About this exercise:
Return the data in full, exactly as it was written.

[Dataset entries]
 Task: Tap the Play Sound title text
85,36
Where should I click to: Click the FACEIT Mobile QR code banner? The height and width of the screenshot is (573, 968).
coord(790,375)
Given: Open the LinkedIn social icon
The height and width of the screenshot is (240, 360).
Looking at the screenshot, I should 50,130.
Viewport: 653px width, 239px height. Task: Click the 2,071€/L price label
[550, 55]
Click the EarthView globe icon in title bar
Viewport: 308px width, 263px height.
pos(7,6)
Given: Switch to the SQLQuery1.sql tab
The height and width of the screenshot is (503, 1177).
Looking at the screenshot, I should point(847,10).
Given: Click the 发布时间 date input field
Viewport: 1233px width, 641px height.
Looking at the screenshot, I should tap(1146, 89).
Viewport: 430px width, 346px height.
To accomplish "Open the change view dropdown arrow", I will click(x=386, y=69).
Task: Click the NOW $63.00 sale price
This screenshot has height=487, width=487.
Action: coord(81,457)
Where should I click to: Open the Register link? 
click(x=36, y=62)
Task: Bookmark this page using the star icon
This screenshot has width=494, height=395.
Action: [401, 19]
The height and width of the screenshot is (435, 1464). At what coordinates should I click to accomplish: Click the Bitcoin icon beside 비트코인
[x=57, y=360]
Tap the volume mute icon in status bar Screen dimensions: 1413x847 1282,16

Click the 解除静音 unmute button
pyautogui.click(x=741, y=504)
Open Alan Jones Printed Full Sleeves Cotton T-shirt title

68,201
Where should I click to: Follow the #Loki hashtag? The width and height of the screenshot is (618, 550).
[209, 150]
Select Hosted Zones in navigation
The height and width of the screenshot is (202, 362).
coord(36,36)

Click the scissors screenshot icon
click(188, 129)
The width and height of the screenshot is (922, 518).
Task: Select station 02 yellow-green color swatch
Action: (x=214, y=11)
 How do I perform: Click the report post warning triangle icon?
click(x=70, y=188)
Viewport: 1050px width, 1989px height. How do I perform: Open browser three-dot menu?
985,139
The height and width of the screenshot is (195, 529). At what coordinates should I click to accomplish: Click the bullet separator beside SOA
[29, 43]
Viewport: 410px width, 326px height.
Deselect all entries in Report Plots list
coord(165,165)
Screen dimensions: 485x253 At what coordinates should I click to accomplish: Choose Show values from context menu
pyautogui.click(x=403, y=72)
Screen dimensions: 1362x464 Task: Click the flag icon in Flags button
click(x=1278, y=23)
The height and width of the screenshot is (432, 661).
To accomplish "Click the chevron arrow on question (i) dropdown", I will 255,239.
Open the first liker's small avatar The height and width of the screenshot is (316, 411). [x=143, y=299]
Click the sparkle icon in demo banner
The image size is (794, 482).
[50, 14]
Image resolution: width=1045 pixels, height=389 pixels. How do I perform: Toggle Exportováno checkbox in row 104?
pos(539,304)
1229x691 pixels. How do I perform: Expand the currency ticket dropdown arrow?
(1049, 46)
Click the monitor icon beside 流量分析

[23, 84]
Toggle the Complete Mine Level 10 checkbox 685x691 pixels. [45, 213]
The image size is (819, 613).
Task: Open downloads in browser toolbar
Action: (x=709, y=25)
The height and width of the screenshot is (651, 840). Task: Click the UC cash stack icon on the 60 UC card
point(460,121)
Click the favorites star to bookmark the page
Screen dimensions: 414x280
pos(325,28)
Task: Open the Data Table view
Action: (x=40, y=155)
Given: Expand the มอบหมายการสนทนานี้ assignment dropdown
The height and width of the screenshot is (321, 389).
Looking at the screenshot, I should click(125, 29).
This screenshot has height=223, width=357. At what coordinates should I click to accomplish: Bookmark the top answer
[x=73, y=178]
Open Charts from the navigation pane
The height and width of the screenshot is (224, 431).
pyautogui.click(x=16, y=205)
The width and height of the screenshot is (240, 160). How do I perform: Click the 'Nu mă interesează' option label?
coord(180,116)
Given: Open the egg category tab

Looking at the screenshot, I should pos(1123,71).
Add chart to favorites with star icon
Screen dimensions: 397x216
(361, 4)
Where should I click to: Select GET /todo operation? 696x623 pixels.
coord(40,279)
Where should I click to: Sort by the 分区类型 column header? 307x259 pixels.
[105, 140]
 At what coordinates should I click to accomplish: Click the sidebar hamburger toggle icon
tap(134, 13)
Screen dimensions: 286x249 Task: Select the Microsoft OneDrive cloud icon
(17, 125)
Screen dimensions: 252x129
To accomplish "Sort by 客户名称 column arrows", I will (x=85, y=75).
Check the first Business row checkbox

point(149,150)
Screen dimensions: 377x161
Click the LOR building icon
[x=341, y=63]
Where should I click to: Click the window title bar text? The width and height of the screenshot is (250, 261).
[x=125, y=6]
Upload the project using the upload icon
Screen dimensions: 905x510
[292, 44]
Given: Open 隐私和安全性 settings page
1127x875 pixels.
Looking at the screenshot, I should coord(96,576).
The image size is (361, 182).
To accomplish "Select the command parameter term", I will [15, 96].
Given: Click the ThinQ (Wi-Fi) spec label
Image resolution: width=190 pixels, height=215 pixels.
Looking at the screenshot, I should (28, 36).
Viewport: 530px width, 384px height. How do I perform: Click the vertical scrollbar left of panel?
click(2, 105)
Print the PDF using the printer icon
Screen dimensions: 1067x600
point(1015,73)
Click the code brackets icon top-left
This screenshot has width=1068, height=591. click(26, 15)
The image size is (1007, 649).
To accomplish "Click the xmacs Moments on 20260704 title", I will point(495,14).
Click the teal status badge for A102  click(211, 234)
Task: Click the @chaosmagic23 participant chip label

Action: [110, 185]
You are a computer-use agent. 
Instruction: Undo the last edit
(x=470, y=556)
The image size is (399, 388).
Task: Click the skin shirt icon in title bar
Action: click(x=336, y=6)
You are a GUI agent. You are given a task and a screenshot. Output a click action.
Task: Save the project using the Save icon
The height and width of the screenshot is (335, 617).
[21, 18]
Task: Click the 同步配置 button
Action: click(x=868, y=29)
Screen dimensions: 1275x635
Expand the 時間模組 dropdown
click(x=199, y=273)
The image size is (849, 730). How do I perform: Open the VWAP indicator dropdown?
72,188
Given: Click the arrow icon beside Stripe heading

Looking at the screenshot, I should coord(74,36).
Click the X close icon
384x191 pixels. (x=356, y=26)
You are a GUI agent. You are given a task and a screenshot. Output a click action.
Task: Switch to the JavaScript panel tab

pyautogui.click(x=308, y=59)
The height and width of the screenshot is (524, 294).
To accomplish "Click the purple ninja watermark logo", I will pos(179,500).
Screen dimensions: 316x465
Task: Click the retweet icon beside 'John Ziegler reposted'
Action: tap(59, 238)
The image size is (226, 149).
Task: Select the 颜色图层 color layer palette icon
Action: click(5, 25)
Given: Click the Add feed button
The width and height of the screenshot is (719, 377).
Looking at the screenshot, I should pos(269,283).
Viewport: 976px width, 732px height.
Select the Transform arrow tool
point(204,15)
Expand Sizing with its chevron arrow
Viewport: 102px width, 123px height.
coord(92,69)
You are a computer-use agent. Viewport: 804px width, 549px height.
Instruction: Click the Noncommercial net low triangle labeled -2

Output for this task:
 Task: Tap the Play Sound title text
85,36
Where should I click to: Click the FACEIT Mobile QR code banner? The height and width of the screenshot is (573, 968).
coord(790,375)
Given: Open the LinkedIn social icon
The height and width of the screenshot is (240, 360).
Looking at the screenshot, I should 50,130.
Viewport: 653px width, 239px height. Task: Click the 2,071€/L price label
[550, 55]
Click the EarthView globe icon in title bar
Viewport: 308px width, 263px height.
pos(7,6)
Given: Switch to the SQLQuery1.sql tab
The height and width of the screenshot is (503, 1177).
Looking at the screenshot, I should point(847,10).
Given: Click the 发布时间 date input field
Viewport: 1233px width, 641px height.
Looking at the screenshot, I should tap(1146, 89).
Viewport: 430px width, 346px height.
To accomplish "Open the change view dropdown arrow", I will click(x=386, y=69).
Task: Click the NOW $63.00 sale price
This screenshot has height=487, width=487.
Action: coord(81,457)
Where should I click to: Open the Register link? 
click(x=36, y=62)
Task: Bookmark this page using the star icon
This screenshot has width=494, height=395.
Action: [401, 19]
The height and width of the screenshot is (435, 1464). At what coordinates should I click to accomplish: Click the Bitcoin icon beside 비트코인
[x=57, y=360]
Tap the volume mute icon in status bar Screen dimensions: 1413x847 1282,16

Click the 解除静音 unmute button
pyautogui.click(x=741, y=504)
Open Alan Jones Printed Full Sleeves Cotton T-shirt title

68,201
Where should I click to: Follow the #Loki hashtag? The width and height of the screenshot is (618, 550).
[209, 150]
Select Hosted Zones in navigation
The height and width of the screenshot is (202, 362).
coord(36,36)

Click the scissors screenshot icon
click(188, 129)
The width and height of the screenshot is (922, 518).
Task: Select station 02 yellow-green color swatch
Action: (x=214, y=11)
 How do I perform: Click the report post warning triangle icon?
click(x=70, y=188)
Viewport: 1050px width, 1989px height. How do I perform: Open browser three-dot menu?
985,139
The height and width of the screenshot is (195, 529). At what coordinates should I click to accomplish: Click the bullet separator beside SOA
[29, 43]
Viewport: 410px width, 326px height.
Deselect all entries in Report Plots list
coord(165,165)
Screen dimensions: 485x253 At what coordinates should I click to accomplish: Choose Show values from context menu
pyautogui.click(x=403, y=72)
Screen dimensions: 1362x464 Task: Click the flag icon in Flags button
click(x=1278, y=23)
The height and width of the screenshot is (432, 661).
To accomplish "Click the chevron arrow on question (i) dropdown", I will 255,239.
Open the first liker's small avatar The height and width of the screenshot is (316, 411). [x=143, y=299]
Click the sparkle icon in demo banner
The image size is (794, 482).
[50, 14]
Image resolution: width=1045 pixels, height=389 pixels. How do I perform: Toggle Exportováno checkbox in row 104?
pos(539,304)
1229x691 pixels. How do I perform: Expand the currency ticket dropdown arrow?
(1049, 46)
Click the monitor icon beside 流量分析

[23, 84]
Toggle the Complete Mine Level 10 checkbox 685x691 pixels. [45, 213]
The image size is (819, 613).
Task: Open downloads in browser toolbar
Action: (x=709, y=25)
The height and width of the screenshot is (651, 840). Task: Click the UC cash stack icon on the 60 UC card
point(460,121)
Click the favorites star to bookmark the page
Screen dimensions: 414x280
pos(325,28)
Task: Open the Data Table view
Action: (x=40, y=155)
Given: Expand the มอบหมายการสนทนานี้ assignment dropdown
The height and width of the screenshot is (321, 389).
Looking at the screenshot, I should click(125, 29).
This screenshot has height=223, width=357. At what coordinates should I click to accomplish: Bookmark the top answer
[x=73, y=178]
Open Charts from the navigation pane
The height and width of the screenshot is (224, 431).
pyautogui.click(x=16, y=205)
The width and height of the screenshot is (240, 160). How do I perform: Click the 'Nu mă interesează' option label?
coord(180,116)
Given: Open the egg category tab

Looking at the screenshot, I should pos(1123,71).
Add chart to favorites with star icon
Screen dimensions: 397x216
(361, 4)
Where should I click to: Select GET /todo operation? 696x623 pixels.
coord(40,279)
Where should I click to: Sort by the 分区类型 column header? 307x259 pixels.
[105, 140]
 At what coordinates should I click to accomplish: Click the sidebar hamburger toggle icon
tap(134, 13)
Screen dimensions: 286x249 Task: Select the Microsoft OneDrive cloud icon
(17, 125)
Screen dimensions: 252x129
To accomplish "Sort by 客户名称 column arrows", I will (x=85, y=75).
Check the first Business row checkbox

point(149,150)
Screen dimensions: 377x161
Click the LOR building icon
[x=341, y=63]
Where should I click to: Click the window title bar text? The width and height of the screenshot is (250, 261).
[x=125, y=6]
Upload the project using the upload icon
Screen dimensions: 905x510
[292, 44]
Given: Open 隐私和安全性 settings page
1127x875 pixels.
Looking at the screenshot, I should coord(96,576).
The image size is (361, 182).
To accomplish "Select the command parameter term", I will [15, 96].
Given: Click the ThinQ (Wi-Fi) spec label
Image resolution: width=190 pixels, height=215 pixels.
Looking at the screenshot, I should (28, 36).
Viewport: 530px width, 384px height. How do I perform: Click the vertical scrollbar left of panel?
click(2, 105)
Print the PDF using the printer icon
Screen dimensions: 1067x600
point(1015,73)
Click the code brackets icon top-left
This screenshot has width=1068, height=591. click(26, 15)
The image size is (1007, 649).
To accomplish "Click the xmacs Moments on 20260704 title", I will point(495,14).
Click the teal status badge for A102  click(211, 234)
Task: Click the @chaosmagic23 participant chip label

Action: [110, 185]
You are a computer-use agent. 
Instruction: Undo the last edit
(x=470, y=556)
The image size is (399, 388).
Task: Click the skin shirt icon in title bar
Action: click(x=336, y=6)
You are a GUI agent. You are given a task and a screenshot. Output a click action.
Task: Save the project using the Save icon
The height and width of the screenshot is (335, 617).
[21, 18]
Task: Click the 同步配置 button
Action: click(x=868, y=29)
Screen dimensions: 1275x635
Expand the 時間模組 dropdown
click(x=199, y=273)
The image size is (849, 730). How do I perform: Open the VWAP indicator dropdown?
72,188
Given: Click the arrow icon beside Stripe heading

Looking at the screenshot, I should coord(74,36).
Click the X close icon
384x191 pixels. (x=356, y=26)
You are a GUI agent. You are given a task and a screenshot. Output a click action.
Task: Switch to the JavaScript panel tab

pyautogui.click(x=308, y=59)
The height and width of the screenshot is (524, 294).
To accomplish "Click the purple ninja watermark logo", I will pos(179,500).
Screen dimensions: 316x465
Task: Click the retweet icon beside 'John Ziegler reposted'
Action: tap(59, 238)
The image size is (226, 149).
Task: Select the 颜色图层 color layer palette icon
Action: click(5, 25)
Given: Click the Add feed button
The width and height of the screenshot is (719, 377).
Looking at the screenshot, I should pos(269,283).
Viewport: 976px width, 732px height.
Select the Transform arrow tool
point(204,15)
Expand Sizing with its chevron arrow
Viewport: 102px width, 123px height.
coord(92,69)
You are a computer-use agent. Viewport: 804px width, 549px height.
Instruction: Click the Noncommercial net low triangle labeled -2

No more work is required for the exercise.